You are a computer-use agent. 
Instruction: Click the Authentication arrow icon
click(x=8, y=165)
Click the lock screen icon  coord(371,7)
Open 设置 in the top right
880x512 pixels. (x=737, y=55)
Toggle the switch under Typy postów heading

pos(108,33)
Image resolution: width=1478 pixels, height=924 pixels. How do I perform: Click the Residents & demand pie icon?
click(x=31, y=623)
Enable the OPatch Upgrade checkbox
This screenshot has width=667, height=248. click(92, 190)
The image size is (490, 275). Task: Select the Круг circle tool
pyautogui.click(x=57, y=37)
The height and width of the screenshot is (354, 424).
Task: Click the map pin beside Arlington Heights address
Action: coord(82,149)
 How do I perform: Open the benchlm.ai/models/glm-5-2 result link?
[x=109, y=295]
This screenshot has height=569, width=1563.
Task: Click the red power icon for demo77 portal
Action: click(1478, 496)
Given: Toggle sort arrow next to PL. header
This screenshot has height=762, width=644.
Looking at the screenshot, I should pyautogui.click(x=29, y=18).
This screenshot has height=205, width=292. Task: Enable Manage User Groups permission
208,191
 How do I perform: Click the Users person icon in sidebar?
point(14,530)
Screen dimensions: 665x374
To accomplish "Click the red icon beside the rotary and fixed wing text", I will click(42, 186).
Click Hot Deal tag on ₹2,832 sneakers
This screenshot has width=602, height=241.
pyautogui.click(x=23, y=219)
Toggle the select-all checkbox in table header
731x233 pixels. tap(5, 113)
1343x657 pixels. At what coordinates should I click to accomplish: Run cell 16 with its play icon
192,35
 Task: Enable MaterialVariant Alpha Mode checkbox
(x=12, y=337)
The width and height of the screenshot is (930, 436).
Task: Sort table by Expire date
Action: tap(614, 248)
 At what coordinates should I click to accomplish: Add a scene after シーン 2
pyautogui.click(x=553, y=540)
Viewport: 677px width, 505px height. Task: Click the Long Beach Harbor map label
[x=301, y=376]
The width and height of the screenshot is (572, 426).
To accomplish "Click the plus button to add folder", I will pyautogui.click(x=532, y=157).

..............................

**WHAT YOU SHOULD DO**
Leaving nothing out, print each line above exactly.

**RESPONSE AREA**
You are a computer-use agent. 
Instruction: Click the Authentication arrow icon
click(x=8, y=165)
Click the lock screen icon  coord(371,7)
Open 设置 in the top right
880x512 pixels. (x=737, y=55)
Toggle the switch under Typy postów heading

pos(108,33)
Image resolution: width=1478 pixels, height=924 pixels. How do I perform: Click the Residents & demand pie icon?
click(x=31, y=623)
Enable the OPatch Upgrade checkbox
This screenshot has width=667, height=248. click(92, 190)
The image size is (490, 275). Task: Select the Круг circle tool
pyautogui.click(x=57, y=37)
The height and width of the screenshot is (354, 424).
Task: Click the map pin beside Arlington Heights address
Action: coord(82,149)
 How do I perform: Open the benchlm.ai/models/glm-5-2 result link?
[x=109, y=295]
This screenshot has height=569, width=1563.
Task: Click the red power icon for demo77 portal
Action: click(1478, 496)
Given: Toggle sort arrow next to PL. header
This screenshot has height=762, width=644.
Looking at the screenshot, I should pyautogui.click(x=29, y=18).
This screenshot has height=205, width=292. Task: Enable Manage User Groups permission
208,191
 How do I perform: Click the Users person icon in sidebar?
point(14,530)
Screen dimensions: 665x374
To accomplish "Click the red icon beside the rotary and fixed wing text", I will click(42, 186).
Click Hot Deal tag on ₹2,832 sneakers
This screenshot has width=602, height=241.
pyautogui.click(x=23, y=219)
Toggle the select-all checkbox in table header
731x233 pixels. tap(5, 113)
1343x657 pixels. At what coordinates should I click to accomplish: Run cell 16 with its play icon
192,35
 Task: Enable MaterialVariant Alpha Mode checkbox
(x=12, y=337)
The width and height of the screenshot is (930, 436).
Task: Sort table by Expire date
Action: tap(614, 248)
 At what coordinates should I click to accomplish: Add a scene after シーン 2
pyautogui.click(x=553, y=540)
Viewport: 677px width, 505px height. Task: Click the Long Beach Harbor map label
[x=301, y=376]
The width and height of the screenshot is (572, 426).
To accomplish "Click the plus button to add folder", I will pyautogui.click(x=532, y=157).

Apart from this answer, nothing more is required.